I apologise if I offend anyone here. Hope Richard is not offended by my
previous comments.

And thanks for your comment Jonathan.

There are large number of issues about releasing information in this
business which are undisclosed to public. Especially when the
information could be linked to intellectual properties or patents of ARM
or 3rd parties.  So potentially the NDA you have to sign is not only
one, but a number of NDA from different companies. Or if patent issue is
found, we have to stop signing new NDA immediately until problem is solved.

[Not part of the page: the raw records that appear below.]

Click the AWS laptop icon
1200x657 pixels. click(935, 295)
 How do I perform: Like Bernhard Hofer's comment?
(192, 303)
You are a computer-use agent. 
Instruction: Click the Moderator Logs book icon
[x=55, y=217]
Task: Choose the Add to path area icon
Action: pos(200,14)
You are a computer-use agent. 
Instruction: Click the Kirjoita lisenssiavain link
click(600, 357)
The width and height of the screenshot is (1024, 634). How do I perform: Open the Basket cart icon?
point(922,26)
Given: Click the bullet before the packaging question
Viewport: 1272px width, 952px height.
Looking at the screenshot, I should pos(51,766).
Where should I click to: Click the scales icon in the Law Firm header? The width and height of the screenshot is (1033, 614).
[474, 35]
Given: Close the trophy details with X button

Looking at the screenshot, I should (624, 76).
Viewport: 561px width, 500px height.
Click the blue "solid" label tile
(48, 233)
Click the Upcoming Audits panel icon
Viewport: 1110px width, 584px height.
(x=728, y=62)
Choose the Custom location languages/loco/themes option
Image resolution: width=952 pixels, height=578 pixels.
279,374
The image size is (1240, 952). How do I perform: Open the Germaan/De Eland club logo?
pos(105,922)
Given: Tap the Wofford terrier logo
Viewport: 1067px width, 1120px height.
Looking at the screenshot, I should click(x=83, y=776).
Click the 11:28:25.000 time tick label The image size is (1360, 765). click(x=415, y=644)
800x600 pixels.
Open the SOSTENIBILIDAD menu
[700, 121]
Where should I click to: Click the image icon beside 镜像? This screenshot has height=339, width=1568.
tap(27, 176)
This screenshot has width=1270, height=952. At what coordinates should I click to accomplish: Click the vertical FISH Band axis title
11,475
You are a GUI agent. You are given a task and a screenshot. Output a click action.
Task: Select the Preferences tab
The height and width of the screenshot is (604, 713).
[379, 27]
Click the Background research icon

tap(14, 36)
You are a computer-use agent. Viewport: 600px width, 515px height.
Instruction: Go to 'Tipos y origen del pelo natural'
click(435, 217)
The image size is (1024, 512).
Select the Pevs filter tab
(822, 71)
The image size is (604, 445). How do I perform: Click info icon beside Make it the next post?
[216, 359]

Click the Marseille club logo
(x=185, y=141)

As you understand there is nothing I can do (or shouldn't even comment
in public) about how marketing people do their work. But in general we
are trying our best to provide information the best we can. I am not in
the position of handling enquiries of this nature, but you might try
write to Press Contacts staffs (http://www.arm.com/news/contacts.html )
to see if they have idea about how you can get hold of the required
information. I am quite certain that ARM will release instruction set
details to public, but possibly not on ARM website (as you might noticed
the current ARM architecture reference manual is published by ADDISON
WESLEY, and it not available on ARM web site).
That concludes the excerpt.